Metin Bölümü –

>>>>>

4 Mayıs 2012 Cuma

Kadın Voleybol'da Türkiye'nin Gözbebeği, O Bizden Biri

. 4 Mayıs 2012 Cuma
0 yorum

Türkiye Bayan Milli Voleybol Takımı’nın 4 yıldır ilk altısında mücadele eden ve son üç yıldır Avrupa’da en iyi servis yapan oyuncu seçilen Bahar Toksoy, Çine’nin Dorumlar Köyü nüfusuna kayıtlı. Filenin Sultanı, Avrupa Servis Kraliçesi Bahar Toksoy (24), başarı öyküsünü, yaşamını ve hedeflerini Çine Madran Gazetesi Yayın Yönetmeni Emin Aydın’a anlattı.

Milli Takım’da oynama hayalini gerçekleştirmenin mutluluğunu yaşayan ve olimpiyatlarda oynama hedefine ulaşmak için var gücüyle çalışan Toksoy, aynı zamanda memleket hasreti ile de yanıp tutuşuyor.


İstanbul Taksim Meydanı’nda buluştuğumuz Toksoy, “Çine benim için çocukluğumun eğlenceli halleri. Dorumlar Köyü benim için doğal olabileceğim, eğlenceli olabileceğim, koşup oynayabileceğim bir yer. Yanaklarımın rüzgâr yanığı olabileceği, her zaman keyifle andığım bir yer, çok özlüyorum” diyor.
Kendisini tanıtan Toksoy, “Çine Dorumlar Köyü’nden Molla Halil Oğlu Sülalesinden Metin Toksoy’un Kızıyım. 1988 yılında İzmir’de doğdum. Babam ve annem Şener Toksoy öğretmen emeklisi, Buket adında bir ablam var. Ortaokul yıllarında başlayan voleybol aşkım, beni İstanbul’a kadar getirdi. En büyük hayalim milli olmaktı, bunu gerçekleştirmenin mutluluğunu yaşıyorum. Şimdi de her sporcu gibi olimpiyatlarda oynamayı hayal ediyorum” dedi.


“ÇOK KÜÇÜK YAŞTA VOLEYBOL TOPU İSTEMİŞİM”

<<<<<

Yapılacak Görevler –
#1 Bahar Toksoy ile ilgili yazıda adı verilen aile üyelerini, Toksoy'a yakınlık dereceleriyle birlikte sıralayınız.
#2 Bahar Toksoy ile ilgili yazıya göre aşağıdaki soruları cevaplayınız.
(a) Bahar Toksoy hangi yılda ve hangi şehirde doğmuştur?
(b) Toksoy son üç yıldır Avrupa'da hangi konuda en iyi oyuncu seçilmiştir?
(c) Görüşme İstanbul'un neresinde yapılmıştır?
#3 Bahar Toksoy ile ilgili yazıda "Kendisini tanıtan Toksoy" sözleriyle başlayan paragrafı, temel bilgileri koruyarak madde listesi biçiminde yeniden yazınız.
Buradaki satırlar, Bahar Toksoy ile ilgili yazıdan ayrı bir malzemedir.

Sağlanan Malzeme –
>>>>>

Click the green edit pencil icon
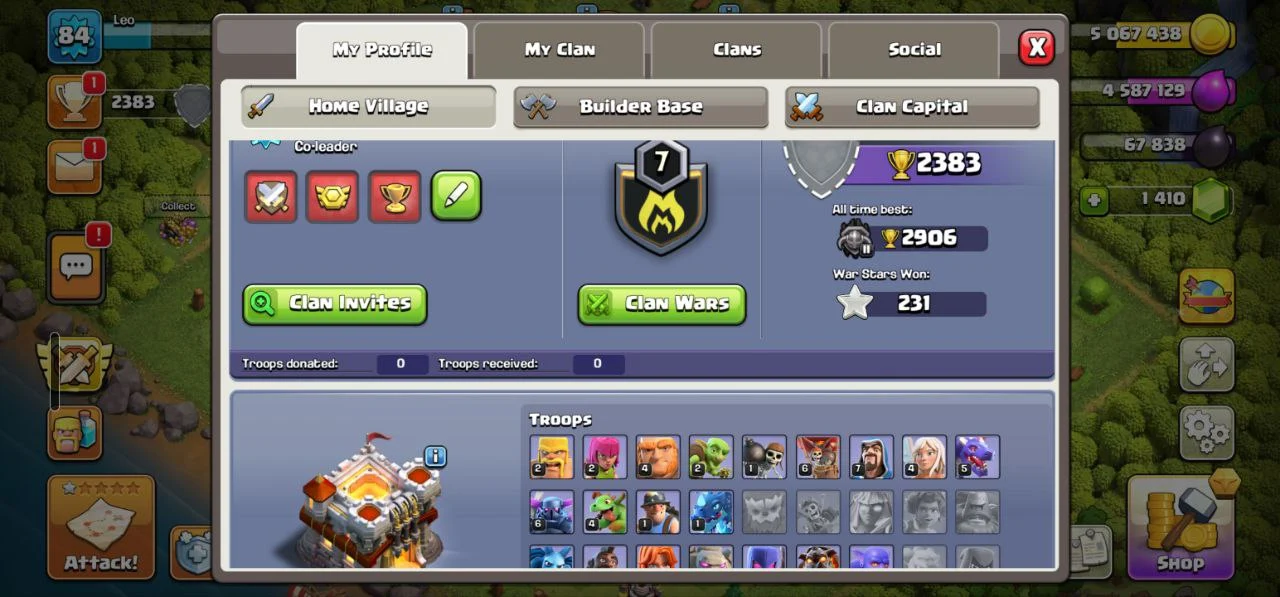Viewport: 1280px width, 597px height. (456, 196)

<<<<<

Çözümlü Cevaplar –
#1
- Metin Toksoy: babası
- Şener Toksoy: annesi
- Buket: ablası

#2
(a) 1988 yılında İzmir'de doğmuştur.
(b) Avrupa'da en iyi servis yapan oyuncu seçilmiştir.
(c) Taksim Meydanı'nda yapılmıştır.

#3
- Çine Dorumlar Köyü'nden, Molla Halil Oğlu Sülalesinden Metin Toksoy'un kızıdır.
- 1988 yılında İzmir'de doğmuştur.
- Babası ve annesi Şener Toksoy öğretmen emeklisidir; Buket adında bir ablası vardır.
- Ortaokul yıllarında başlayan voleybol sevgisi onu İstanbul'a getirmiştir.
- En büyük hayali olan milli olmayı gerçekleştirmiştir.
- Şimdi olimpiyatlarda oynamayı hayal etmektedir.